« Carl Menger, entre Aristote et Hayek », de Gilles Campagnolo 14 octobre
Critique non d’actualité mais espérant – certes un peu tardivement - délivrer une opinion moins méfiante que celle formulée par le journal Alternatives économiques, qui ne craint pas d’accuser l’auteur de l’ouvrage de « complicité » – est-ce un crime ? – avec la pensée autrichienne.
Comprendre l’école autrichienne passe par la pensée mengerienne et pourquoi pas par l’ouvrage de Gilles Campagnolo : Carl Menger, entre Aristote et Hayek. Aux sources de l’économie moderne. Plutôt court (199 pages + annexes) mais d’une densité non négligeable, il permet de saisir la personnalité et la pensée d’un économiste encore méconnu en France (bien qu’étant à l’origine de la révolution marginaliste au même titre que Jevons et Walras), auteur en 1871 des Grundsätze (« principes d’économie politique »).

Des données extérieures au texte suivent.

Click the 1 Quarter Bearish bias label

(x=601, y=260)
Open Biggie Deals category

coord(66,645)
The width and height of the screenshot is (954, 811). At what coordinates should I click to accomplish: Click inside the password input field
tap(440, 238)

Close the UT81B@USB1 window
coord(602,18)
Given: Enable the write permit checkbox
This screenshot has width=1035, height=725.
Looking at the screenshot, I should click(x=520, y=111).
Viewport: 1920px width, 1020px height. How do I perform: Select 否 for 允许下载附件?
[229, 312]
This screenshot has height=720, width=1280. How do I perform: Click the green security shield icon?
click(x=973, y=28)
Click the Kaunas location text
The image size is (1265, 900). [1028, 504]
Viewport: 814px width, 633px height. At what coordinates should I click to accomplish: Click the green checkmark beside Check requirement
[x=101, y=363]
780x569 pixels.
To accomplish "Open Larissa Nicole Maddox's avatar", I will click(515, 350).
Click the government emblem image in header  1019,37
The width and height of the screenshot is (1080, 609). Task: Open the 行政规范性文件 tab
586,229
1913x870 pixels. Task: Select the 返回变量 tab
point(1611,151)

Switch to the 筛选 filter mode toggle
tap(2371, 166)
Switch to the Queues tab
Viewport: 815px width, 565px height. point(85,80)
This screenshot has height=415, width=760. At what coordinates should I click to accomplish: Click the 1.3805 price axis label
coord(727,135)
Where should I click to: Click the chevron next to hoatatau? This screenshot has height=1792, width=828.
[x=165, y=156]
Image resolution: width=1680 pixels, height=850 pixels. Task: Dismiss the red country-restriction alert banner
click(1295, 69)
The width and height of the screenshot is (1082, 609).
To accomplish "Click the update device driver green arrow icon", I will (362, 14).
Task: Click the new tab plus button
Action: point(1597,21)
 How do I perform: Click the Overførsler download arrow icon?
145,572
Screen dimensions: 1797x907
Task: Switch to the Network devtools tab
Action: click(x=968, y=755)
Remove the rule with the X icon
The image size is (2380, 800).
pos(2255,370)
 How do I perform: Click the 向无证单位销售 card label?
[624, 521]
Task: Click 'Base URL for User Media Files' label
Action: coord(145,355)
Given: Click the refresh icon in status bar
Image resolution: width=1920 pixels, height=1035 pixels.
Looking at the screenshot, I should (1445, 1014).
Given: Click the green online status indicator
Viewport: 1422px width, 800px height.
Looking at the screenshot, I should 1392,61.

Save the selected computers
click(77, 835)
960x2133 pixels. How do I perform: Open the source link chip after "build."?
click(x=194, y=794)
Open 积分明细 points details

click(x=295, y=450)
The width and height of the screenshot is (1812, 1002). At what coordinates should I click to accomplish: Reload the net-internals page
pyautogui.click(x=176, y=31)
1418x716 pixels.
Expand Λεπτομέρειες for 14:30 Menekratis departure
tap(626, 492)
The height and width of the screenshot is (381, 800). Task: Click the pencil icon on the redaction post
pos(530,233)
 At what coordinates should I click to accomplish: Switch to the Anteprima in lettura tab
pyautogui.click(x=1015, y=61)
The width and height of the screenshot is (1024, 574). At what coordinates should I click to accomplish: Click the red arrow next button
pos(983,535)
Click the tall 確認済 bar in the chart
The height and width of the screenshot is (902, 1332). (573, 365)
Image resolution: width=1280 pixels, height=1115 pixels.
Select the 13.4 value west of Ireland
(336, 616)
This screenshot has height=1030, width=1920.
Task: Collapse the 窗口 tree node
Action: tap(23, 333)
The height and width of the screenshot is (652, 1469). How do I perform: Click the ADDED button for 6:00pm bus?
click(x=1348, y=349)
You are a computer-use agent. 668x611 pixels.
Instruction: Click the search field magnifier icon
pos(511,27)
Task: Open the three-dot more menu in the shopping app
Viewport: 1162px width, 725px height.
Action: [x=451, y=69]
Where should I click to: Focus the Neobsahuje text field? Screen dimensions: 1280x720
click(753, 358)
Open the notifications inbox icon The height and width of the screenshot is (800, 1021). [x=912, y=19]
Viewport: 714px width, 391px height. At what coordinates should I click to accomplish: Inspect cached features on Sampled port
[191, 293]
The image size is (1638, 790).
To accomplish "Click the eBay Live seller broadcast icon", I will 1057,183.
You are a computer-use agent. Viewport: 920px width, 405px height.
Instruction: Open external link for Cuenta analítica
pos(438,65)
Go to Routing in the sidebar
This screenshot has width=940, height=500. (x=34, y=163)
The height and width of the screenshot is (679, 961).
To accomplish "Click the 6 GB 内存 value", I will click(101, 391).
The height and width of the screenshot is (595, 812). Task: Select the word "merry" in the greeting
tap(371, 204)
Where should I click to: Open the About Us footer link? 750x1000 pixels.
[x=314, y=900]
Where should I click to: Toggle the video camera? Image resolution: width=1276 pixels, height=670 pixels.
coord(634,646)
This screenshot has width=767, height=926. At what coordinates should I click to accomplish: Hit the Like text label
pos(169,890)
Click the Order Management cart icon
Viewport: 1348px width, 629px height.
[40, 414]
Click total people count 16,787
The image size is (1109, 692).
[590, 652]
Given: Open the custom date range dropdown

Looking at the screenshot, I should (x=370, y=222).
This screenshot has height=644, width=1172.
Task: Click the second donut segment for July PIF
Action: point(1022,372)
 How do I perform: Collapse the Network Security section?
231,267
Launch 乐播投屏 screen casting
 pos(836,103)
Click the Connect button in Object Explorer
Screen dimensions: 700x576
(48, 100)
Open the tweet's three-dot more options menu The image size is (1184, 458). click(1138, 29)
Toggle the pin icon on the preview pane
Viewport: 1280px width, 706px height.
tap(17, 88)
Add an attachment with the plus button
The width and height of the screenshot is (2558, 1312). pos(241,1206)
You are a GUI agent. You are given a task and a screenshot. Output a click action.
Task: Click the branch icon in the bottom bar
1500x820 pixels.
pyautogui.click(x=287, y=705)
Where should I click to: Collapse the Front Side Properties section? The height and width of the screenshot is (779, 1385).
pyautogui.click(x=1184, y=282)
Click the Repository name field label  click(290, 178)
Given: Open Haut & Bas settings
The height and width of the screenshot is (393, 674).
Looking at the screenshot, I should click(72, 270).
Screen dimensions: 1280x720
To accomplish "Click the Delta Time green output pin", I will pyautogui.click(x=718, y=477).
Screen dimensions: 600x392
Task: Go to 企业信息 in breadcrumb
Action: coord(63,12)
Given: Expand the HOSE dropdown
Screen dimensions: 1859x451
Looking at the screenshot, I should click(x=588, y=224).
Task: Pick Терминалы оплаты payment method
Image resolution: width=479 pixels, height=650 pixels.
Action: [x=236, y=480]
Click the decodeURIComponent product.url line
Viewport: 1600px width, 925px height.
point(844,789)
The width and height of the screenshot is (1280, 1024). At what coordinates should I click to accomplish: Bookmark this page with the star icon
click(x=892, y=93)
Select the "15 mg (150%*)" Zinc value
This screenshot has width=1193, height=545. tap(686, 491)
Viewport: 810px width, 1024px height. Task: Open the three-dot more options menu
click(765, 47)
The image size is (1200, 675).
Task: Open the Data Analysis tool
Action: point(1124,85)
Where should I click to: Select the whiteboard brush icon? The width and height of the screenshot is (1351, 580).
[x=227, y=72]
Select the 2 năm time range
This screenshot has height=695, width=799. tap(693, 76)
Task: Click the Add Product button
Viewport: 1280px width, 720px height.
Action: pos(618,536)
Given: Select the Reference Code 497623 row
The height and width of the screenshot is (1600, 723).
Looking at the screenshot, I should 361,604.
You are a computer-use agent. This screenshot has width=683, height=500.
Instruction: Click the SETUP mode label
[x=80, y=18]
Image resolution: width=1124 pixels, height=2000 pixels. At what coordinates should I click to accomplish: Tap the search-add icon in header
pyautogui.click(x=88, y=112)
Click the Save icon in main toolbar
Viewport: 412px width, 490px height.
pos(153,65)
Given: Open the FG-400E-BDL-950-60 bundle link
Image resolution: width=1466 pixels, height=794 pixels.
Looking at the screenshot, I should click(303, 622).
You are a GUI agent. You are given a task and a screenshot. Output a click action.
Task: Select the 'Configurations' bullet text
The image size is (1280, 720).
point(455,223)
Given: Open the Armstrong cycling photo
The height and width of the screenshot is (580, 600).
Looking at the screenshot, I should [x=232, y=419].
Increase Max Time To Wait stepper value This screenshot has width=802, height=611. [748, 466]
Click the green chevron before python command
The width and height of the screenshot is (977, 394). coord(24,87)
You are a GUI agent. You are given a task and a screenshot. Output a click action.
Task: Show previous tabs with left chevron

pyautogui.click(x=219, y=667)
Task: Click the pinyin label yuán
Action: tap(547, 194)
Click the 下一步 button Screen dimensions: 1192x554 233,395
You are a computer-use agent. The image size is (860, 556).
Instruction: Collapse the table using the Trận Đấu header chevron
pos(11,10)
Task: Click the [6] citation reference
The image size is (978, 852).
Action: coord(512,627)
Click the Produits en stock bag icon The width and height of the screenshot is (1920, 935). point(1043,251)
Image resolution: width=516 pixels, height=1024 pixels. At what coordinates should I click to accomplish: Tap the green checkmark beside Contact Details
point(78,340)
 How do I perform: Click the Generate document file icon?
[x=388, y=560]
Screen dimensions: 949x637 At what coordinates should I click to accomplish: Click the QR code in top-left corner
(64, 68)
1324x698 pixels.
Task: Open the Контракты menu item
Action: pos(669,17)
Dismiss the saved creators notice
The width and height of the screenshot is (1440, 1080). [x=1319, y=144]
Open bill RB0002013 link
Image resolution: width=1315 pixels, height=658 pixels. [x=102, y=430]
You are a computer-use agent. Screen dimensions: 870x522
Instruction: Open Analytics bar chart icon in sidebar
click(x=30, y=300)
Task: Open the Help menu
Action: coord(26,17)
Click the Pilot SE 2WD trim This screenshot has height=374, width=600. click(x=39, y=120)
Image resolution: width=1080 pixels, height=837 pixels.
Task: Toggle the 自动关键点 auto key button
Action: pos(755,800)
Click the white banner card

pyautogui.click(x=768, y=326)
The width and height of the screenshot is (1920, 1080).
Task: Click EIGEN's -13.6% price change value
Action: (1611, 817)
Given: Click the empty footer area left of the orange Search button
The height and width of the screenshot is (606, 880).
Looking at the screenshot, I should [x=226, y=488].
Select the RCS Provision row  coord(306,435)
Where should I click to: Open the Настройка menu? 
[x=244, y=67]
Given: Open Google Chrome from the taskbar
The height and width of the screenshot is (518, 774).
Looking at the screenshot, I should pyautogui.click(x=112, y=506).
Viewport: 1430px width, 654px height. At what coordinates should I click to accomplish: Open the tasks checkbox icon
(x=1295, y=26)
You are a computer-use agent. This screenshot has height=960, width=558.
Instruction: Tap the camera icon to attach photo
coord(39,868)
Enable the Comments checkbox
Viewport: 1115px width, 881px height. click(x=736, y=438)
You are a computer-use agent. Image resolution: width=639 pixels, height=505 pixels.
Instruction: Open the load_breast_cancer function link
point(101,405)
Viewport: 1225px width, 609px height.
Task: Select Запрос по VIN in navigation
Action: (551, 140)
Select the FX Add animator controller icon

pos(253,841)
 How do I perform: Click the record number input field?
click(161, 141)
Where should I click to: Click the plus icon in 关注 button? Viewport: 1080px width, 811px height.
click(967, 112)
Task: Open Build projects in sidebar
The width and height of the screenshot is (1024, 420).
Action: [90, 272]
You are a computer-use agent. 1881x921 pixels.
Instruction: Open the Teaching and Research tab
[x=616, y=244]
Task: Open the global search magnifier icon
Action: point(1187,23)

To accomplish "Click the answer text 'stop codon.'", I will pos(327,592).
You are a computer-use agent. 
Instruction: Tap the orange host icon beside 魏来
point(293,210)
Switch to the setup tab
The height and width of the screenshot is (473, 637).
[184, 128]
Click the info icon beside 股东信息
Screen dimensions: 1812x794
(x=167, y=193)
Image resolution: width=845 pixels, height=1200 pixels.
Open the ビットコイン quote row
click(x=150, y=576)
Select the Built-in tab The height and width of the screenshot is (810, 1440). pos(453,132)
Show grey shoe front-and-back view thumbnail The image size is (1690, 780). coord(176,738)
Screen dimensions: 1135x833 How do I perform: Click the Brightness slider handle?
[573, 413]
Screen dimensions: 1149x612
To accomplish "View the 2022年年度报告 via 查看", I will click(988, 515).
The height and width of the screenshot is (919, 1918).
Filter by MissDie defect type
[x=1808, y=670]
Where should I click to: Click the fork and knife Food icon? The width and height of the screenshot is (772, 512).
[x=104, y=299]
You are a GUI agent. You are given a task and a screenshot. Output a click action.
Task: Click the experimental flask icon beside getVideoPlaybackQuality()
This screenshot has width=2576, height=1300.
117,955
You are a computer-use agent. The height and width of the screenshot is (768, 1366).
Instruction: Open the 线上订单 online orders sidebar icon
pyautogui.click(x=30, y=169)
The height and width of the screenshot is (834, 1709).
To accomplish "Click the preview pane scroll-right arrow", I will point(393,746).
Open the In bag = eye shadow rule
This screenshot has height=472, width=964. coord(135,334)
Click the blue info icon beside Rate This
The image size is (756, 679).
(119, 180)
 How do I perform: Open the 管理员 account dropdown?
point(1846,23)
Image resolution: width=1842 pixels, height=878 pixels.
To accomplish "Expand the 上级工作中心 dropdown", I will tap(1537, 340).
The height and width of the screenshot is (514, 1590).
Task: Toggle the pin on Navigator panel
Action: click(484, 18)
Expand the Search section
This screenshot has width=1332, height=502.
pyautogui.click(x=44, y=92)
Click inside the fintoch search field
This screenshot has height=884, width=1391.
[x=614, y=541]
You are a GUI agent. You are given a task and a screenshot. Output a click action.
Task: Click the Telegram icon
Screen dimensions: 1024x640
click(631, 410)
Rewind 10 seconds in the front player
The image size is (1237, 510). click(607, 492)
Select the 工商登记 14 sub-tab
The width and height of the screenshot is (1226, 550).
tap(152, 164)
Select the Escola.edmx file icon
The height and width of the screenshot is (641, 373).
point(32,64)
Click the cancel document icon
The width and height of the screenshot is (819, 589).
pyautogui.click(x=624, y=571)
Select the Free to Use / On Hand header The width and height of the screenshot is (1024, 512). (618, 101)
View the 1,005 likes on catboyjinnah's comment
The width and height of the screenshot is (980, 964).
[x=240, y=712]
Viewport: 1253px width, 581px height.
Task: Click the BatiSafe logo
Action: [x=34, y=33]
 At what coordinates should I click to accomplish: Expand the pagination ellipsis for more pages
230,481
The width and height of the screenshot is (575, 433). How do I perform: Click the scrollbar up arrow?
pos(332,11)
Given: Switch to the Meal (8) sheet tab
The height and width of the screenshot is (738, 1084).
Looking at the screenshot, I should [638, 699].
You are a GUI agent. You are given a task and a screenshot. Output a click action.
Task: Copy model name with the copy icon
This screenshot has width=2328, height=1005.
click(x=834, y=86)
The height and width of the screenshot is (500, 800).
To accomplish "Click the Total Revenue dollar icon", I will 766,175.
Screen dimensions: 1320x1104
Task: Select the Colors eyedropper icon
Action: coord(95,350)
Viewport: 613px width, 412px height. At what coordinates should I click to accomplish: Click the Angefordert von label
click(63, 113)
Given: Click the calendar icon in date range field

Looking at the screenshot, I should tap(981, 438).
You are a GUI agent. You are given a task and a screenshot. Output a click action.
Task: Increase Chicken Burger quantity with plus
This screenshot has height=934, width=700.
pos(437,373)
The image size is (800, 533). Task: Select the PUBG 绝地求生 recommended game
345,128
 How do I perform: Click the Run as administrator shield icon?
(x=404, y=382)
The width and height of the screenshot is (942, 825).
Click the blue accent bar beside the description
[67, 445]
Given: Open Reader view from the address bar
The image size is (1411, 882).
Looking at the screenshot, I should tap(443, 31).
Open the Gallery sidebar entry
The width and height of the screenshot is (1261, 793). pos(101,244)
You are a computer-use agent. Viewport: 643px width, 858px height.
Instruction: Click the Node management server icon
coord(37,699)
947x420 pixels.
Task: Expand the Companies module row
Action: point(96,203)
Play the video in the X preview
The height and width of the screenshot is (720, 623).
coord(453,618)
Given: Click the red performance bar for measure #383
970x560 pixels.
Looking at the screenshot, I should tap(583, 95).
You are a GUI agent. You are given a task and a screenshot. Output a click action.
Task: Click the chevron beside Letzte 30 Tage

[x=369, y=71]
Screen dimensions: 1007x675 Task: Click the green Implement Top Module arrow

Aux sources de l’individualisme méthodologique
Influencé par Aristote et les Lumières françaises et écossaises, Menger s’est opposé à la fois aux historicistes allemands comme Schmoller, qui considéraient que l’économie pouvait être comprise par l’observation des faits passés, et aux classiques comme Adam Smith, dont la conception de la valeur-travail s’est révélée inadéquate : ce n’est pas le temps accordé à la fabrication d’un bien qui fait sa valeur, mais la subjectivité propre à chaque individu, en fonction de ses besoins. L’économiste a ainsi grandement participé à l’émergence d’une loi générale de l’économie, introduisant les premières bases de l’individualisme méthodologique et proposant une théorie alternative aux deux écoles de pensée jusque là dominantes : c’est « la satisfaction des besoins recherchée au plan individuel qui est la cause du comportement économique de l’homme« . On retrouve ainsi dans ce postulat le paradigme de l’action humaine qui sera développé et élargi quelques décennies plus tard par Ludwig von Mises. Menger a néanmoins refusé l’utilisation systématique (c’est-à-dire allant au delà de l’économie politique) de cet individualisme méthodologique. Mises considèrera pourtant que la pensée mengerienne est praxéologique, notamment celle relative à l’origine de la monnaie.